*Task requirements*
Set down the data that follows, exactly and completely.

== Information shown

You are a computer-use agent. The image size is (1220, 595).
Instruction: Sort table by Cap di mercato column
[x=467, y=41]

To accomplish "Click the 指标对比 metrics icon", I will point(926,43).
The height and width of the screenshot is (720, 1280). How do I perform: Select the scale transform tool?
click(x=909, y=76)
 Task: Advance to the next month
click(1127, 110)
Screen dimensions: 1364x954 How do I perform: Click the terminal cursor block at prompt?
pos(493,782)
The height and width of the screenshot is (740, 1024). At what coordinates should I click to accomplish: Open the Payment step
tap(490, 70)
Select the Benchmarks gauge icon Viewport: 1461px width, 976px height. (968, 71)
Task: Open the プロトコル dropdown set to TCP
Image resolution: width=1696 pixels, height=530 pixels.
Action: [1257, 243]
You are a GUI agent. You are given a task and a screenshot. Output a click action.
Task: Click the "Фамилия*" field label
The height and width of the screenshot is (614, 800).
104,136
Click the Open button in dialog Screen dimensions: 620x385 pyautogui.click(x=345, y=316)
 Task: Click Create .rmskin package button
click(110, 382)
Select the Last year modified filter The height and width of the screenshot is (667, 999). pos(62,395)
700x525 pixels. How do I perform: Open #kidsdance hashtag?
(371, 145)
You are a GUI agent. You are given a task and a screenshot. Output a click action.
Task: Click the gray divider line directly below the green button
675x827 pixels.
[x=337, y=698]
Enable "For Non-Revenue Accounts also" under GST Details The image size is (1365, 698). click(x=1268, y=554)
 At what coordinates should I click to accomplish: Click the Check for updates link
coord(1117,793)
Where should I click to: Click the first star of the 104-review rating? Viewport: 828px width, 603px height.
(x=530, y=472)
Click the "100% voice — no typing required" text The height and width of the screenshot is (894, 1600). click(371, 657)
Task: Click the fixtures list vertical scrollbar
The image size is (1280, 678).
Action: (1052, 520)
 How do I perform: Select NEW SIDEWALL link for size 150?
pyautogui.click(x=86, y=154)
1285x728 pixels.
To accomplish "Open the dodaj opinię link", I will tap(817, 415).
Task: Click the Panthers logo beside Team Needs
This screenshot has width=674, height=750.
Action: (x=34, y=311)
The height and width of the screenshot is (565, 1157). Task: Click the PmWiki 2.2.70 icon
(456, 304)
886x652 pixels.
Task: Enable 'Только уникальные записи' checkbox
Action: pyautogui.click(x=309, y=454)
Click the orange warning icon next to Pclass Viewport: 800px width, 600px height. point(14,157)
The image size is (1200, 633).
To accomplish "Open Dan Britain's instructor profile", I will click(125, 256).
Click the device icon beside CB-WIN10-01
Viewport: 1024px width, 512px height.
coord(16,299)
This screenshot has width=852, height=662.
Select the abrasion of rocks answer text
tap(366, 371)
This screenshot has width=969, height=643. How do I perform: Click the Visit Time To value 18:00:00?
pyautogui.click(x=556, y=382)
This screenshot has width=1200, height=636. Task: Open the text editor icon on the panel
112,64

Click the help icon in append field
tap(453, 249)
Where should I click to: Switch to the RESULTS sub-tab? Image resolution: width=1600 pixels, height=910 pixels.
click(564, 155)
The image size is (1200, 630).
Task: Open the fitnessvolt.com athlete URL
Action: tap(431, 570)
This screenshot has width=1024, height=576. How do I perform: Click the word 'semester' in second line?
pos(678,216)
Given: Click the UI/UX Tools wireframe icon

====

*Answer area*
You are a computer-use agent. The image size is (1220, 595).
Instruction: Sort table by Cap di mercato column
[x=467, y=41]

To accomplish "Click the 指标对比 metrics icon", I will point(926,43).
The height and width of the screenshot is (720, 1280). How do I perform: Select the scale transform tool?
click(x=909, y=76)
 Task: Advance to the next month
click(1127, 110)
Screen dimensions: 1364x954 How do I perform: Click the terminal cursor block at prompt?
pos(493,782)
The height and width of the screenshot is (740, 1024). At what coordinates should I click to accomplish: Open the Payment step
tap(490, 70)
Select the Benchmarks gauge icon Viewport: 1461px width, 976px height. (968, 71)
Task: Open the プロトコル dropdown set to TCP
Image resolution: width=1696 pixels, height=530 pixels.
Action: [1257, 243]
You are a GUI agent. You are given a task and a screenshot. Output a click action.
Task: Click the "Фамилия*" field label
The height and width of the screenshot is (614, 800).
104,136
Click the Open button in dialog Screen dimensions: 620x385 pyautogui.click(x=345, y=316)
 Task: Click Create .rmskin package button
click(110, 382)
Select the Last year modified filter The height and width of the screenshot is (667, 999). pos(62,395)
700x525 pixels. How do I perform: Open #kidsdance hashtag?
(371, 145)
You are a GUI agent. You are given a task and a screenshot. Output a click action.
Task: Click the gray divider line directly below the green button
675x827 pixels.
[x=337, y=698]
Enable "For Non-Revenue Accounts also" under GST Details The image size is (1365, 698). click(x=1268, y=554)
 At what coordinates should I click to accomplish: Click the Check for updates link
coord(1117,793)
Where should I click to: Click the first star of the 104-review rating? Viewport: 828px width, 603px height.
(x=530, y=472)
Click the "100% voice — no typing required" text The height and width of the screenshot is (894, 1600). click(371, 657)
Task: Click the fixtures list vertical scrollbar
The image size is (1280, 678).
Action: (1052, 520)
 How do I perform: Select NEW SIDEWALL link for size 150?
pyautogui.click(x=86, y=154)
1285x728 pixels.
To accomplish "Open the dodaj opinię link", I will tap(817, 415).
Task: Click the Panthers logo beside Team Needs
This screenshot has width=674, height=750.
Action: (x=34, y=311)
The height and width of the screenshot is (565, 1157). Task: Click the PmWiki 2.2.70 icon
(456, 304)
886x652 pixels.
Task: Enable 'Только уникальные записи' checkbox
Action: pyautogui.click(x=309, y=454)
Click the orange warning icon next to Pclass Viewport: 800px width, 600px height. point(14,157)
The image size is (1200, 633).
To accomplish "Open Dan Britain's instructor profile", I will click(125, 256).
Click the device icon beside CB-WIN10-01
Viewport: 1024px width, 512px height.
coord(16,299)
This screenshot has width=852, height=662.
Select the abrasion of rocks answer text
tap(366, 371)
This screenshot has width=969, height=643. How do I perform: Click the Visit Time To value 18:00:00?
pyautogui.click(x=556, y=382)
This screenshot has width=1200, height=636. Task: Open the text editor icon on the panel
112,64

Click the help icon in append field
tap(453, 249)
Where should I click to: Switch to the RESULTS sub-tab? Image resolution: width=1600 pixels, height=910 pixels.
click(564, 155)
The image size is (1200, 630).
Task: Open the fitnessvolt.com athlete URL
Action: tap(431, 570)
This screenshot has width=1024, height=576. How do I perform: Click the word 'semester' in second line?
pos(678,216)
Given: Click the UI/UX Tools wireframe icon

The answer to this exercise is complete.